> THE TASK: Starting with the line that contains "Given: Click the orange sale badge in corner" and going on through the end of the data, write those lines out again with "computer-use agent" changed to "desktop assistant". Leave everything else as it is.

— begin SUPPLIED MATERIAL —

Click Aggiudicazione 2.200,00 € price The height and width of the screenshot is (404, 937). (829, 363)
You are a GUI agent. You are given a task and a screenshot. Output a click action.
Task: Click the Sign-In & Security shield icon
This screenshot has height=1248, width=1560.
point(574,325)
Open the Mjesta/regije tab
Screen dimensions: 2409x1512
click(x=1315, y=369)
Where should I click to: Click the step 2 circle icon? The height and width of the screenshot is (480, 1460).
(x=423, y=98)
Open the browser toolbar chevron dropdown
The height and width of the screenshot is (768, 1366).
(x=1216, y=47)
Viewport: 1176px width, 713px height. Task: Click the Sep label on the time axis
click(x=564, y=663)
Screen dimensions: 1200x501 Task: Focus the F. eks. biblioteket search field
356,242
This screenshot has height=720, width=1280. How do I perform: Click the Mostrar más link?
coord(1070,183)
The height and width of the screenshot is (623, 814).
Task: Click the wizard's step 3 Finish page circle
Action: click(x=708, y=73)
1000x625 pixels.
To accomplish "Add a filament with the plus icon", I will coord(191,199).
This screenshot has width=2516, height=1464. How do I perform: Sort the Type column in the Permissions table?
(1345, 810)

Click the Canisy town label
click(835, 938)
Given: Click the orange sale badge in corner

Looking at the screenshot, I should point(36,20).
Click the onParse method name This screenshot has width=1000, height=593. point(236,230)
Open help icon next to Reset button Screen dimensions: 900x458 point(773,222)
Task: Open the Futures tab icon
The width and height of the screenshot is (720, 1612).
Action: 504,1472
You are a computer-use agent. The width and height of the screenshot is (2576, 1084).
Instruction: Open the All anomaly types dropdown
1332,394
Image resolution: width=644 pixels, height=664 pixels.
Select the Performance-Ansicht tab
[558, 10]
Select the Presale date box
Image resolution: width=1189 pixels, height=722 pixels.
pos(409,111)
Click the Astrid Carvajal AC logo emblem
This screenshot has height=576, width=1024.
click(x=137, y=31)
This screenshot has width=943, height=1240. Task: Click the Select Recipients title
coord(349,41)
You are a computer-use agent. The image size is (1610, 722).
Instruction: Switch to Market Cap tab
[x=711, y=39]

— end SUPPLIED MATERIAL —

> REPLY TO THE TASK:
Given: Click the orange sale badge in corner

Looking at the screenshot, I should point(36,20).
Click the onParse method name This screenshot has width=1000, height=593. point(236,230)
Open help icon next to Reset button Screen dimensions: 900x458 point(773,222)
Task: Open the Futures tab icon
The width and height of the screenshot is (720, 1612).
Action: 504,1472
You are a desktop assistant. The width and height of the screenshot is (2576, 1084).
Instruction: Open the All anomaly types dropdown
1332,394
Image resolution: width=644 pixels, height=664 pixels.
Select the Performance-Ansicht tab
[558, 10]
Select the Presale date box
Image resolution: width=1189 pixels, height=722 pixels.
pos(409,111)
Click the Astrid Carvajal AC logo emblem
This screenshot has height=576, width=1024.
click(x=137, y=31)
This screenshot has width=943, height=1240. Task: Click the Select Recipients title
coord(349,41)
You are a desktop assistant. The image size is (1610, 722).
Instruction: Switch to Market Cap tab
[x=711, y=39]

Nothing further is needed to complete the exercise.